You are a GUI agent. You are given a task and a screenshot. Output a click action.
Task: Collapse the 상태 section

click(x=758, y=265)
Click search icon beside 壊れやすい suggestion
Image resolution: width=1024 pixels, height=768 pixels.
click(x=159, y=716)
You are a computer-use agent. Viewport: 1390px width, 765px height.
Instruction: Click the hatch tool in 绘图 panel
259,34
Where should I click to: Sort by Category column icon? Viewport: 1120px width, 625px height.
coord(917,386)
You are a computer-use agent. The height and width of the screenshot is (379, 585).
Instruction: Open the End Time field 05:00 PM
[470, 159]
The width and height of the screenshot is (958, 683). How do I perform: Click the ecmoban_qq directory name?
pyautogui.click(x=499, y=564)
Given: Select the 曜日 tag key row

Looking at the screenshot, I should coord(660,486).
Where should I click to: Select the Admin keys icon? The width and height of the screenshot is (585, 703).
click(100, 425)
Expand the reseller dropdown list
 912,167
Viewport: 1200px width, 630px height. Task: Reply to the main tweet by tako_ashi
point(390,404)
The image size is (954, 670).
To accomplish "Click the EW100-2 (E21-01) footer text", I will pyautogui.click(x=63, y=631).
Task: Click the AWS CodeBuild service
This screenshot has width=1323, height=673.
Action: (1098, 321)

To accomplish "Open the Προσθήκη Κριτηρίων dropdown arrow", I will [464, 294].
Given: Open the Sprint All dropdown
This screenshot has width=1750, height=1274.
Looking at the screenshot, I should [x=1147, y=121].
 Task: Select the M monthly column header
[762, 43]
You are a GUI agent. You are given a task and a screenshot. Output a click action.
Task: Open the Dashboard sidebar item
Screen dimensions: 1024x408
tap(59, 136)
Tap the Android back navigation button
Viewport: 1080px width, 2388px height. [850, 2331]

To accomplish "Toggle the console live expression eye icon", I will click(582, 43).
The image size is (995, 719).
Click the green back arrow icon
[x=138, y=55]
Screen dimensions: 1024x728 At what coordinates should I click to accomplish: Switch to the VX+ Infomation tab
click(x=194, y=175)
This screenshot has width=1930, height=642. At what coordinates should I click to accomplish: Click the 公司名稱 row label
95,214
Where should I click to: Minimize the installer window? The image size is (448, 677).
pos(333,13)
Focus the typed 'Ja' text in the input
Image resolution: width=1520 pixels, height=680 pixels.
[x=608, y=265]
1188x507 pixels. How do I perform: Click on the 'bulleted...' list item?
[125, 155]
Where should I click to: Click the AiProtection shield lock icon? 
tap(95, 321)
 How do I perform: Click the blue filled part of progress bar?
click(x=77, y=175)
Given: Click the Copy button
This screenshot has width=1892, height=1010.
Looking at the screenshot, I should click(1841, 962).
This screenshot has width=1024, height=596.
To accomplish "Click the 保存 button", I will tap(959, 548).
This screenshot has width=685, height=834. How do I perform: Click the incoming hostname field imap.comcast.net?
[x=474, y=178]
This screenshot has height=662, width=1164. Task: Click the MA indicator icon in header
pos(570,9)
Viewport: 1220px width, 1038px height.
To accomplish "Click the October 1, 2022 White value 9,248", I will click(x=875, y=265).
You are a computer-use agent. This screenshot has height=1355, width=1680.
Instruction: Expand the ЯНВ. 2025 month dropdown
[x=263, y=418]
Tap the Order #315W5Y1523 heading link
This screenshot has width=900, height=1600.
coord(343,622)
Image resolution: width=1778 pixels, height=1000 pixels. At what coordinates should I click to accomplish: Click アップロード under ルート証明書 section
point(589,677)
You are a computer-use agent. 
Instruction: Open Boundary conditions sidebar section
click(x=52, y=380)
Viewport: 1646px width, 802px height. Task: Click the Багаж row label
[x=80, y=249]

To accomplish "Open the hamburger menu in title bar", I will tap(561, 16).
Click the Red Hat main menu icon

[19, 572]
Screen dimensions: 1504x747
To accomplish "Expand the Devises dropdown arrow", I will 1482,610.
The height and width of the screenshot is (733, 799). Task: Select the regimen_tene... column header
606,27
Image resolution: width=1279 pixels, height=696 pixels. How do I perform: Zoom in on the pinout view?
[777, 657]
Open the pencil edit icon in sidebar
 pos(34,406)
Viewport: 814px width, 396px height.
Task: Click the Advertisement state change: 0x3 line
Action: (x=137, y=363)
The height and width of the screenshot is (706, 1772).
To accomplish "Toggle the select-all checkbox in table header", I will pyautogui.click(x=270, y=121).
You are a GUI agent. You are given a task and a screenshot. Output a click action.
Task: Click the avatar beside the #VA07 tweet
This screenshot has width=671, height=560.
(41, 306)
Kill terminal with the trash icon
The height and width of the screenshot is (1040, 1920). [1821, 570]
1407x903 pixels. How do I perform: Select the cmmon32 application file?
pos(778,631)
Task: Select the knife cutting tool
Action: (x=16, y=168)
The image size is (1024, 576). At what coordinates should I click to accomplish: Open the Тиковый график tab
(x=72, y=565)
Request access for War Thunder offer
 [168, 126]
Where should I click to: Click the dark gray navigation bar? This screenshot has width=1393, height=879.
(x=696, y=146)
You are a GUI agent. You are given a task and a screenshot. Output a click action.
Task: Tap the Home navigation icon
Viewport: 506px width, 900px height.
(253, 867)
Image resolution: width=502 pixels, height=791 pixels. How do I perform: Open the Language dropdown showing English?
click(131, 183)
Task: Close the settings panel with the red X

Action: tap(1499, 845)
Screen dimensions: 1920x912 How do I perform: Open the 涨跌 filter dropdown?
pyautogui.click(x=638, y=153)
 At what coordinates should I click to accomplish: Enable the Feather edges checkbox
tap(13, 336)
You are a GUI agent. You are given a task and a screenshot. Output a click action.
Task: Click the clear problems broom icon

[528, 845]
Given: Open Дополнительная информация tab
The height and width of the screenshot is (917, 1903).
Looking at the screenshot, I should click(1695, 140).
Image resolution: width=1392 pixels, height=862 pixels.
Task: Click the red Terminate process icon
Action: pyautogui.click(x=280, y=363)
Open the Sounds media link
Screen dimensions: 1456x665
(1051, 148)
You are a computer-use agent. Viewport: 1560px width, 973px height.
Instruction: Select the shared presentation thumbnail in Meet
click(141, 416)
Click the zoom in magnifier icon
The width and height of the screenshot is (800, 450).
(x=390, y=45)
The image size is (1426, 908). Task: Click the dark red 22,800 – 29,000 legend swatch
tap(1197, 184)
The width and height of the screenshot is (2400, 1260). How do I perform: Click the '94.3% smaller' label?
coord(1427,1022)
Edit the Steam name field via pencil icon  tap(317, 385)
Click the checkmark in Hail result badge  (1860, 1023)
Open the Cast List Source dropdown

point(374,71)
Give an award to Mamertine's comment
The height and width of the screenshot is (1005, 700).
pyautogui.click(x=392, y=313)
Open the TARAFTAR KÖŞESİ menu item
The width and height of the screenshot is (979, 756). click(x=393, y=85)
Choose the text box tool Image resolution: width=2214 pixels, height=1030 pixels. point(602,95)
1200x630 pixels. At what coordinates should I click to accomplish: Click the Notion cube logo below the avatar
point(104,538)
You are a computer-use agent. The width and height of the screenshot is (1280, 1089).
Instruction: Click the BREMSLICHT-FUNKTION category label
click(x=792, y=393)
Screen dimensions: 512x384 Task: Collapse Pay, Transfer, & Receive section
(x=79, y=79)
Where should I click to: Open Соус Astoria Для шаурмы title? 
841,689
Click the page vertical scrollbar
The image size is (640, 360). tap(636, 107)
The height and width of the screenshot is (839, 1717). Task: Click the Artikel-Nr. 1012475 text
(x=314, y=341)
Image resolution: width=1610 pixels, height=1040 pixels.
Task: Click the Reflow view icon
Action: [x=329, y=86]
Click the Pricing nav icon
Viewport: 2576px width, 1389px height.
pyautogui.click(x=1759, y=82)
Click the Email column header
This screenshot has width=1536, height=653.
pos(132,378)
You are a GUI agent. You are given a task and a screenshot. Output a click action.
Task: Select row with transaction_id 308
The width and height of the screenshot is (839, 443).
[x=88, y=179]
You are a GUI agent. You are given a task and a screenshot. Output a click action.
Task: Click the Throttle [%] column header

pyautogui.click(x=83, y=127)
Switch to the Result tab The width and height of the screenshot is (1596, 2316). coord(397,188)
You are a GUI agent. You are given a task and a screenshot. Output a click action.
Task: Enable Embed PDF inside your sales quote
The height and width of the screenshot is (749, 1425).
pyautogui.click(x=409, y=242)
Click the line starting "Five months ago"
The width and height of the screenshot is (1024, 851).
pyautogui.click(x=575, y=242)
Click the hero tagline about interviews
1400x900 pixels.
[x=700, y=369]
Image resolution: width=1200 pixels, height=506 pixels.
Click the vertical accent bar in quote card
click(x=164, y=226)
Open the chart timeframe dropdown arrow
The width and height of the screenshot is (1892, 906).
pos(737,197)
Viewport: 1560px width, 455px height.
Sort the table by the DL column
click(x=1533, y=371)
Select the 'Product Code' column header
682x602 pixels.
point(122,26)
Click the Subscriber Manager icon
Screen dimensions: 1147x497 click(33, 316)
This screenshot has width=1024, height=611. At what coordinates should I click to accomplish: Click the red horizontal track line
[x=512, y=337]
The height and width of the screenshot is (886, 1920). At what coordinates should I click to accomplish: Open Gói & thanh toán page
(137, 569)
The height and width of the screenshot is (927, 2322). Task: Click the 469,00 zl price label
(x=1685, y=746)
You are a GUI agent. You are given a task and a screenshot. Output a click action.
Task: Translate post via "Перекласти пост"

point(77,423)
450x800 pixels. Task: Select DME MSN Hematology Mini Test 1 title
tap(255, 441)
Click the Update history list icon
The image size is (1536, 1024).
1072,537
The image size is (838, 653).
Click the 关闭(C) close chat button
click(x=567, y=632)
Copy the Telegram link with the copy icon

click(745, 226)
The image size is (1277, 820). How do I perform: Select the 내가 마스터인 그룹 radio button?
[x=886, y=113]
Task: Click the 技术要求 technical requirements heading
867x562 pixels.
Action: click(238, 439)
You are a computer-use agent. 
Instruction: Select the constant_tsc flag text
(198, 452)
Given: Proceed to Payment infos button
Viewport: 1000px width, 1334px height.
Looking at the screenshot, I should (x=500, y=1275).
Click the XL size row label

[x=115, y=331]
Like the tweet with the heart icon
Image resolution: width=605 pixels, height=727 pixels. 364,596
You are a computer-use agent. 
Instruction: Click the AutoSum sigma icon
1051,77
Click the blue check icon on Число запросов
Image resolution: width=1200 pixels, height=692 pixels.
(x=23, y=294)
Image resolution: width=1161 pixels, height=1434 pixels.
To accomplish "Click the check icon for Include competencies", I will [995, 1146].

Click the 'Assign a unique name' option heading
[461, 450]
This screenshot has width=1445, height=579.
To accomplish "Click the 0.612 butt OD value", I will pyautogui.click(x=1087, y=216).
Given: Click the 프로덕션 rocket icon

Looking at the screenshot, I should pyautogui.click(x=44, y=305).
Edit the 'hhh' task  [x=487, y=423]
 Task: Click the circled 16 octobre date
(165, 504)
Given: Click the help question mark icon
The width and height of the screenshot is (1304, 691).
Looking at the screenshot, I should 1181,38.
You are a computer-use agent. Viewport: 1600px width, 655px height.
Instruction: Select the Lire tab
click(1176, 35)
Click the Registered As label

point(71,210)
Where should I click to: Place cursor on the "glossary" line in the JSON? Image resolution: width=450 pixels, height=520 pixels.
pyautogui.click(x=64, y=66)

____________________

**ABOUT THIS TASK**
Copy out precisely the lines from the line with "Image resolution: width=1161" to the line with "Given: Click the help question mark icon" in the material above, including those two lines and omitting all the rest.

**REPLY TO THE EXERCISE**
Image resolution: width=1161 pixels, height=1434 pixels.
To accomplish "Click the check icon for Include competencies", I will [995, 1146].

Click the 'Assign a unique name' option heading
[461, 450]
This screenshot has width=1445, height=579.
To accomplish "Click the 0.612 butt OD value", I will pyautogui.click(x=1087, y=216).
Given: Click the 프로덕션 rocket icon

Looking at the screenshot, I should pyautogui.click(x=44, y=305).
Edit the 'hhh' task  [x=487, y=423]
 Task: Click the circled 16 octobre date
(165, 504)
Given: Click the help question mark icon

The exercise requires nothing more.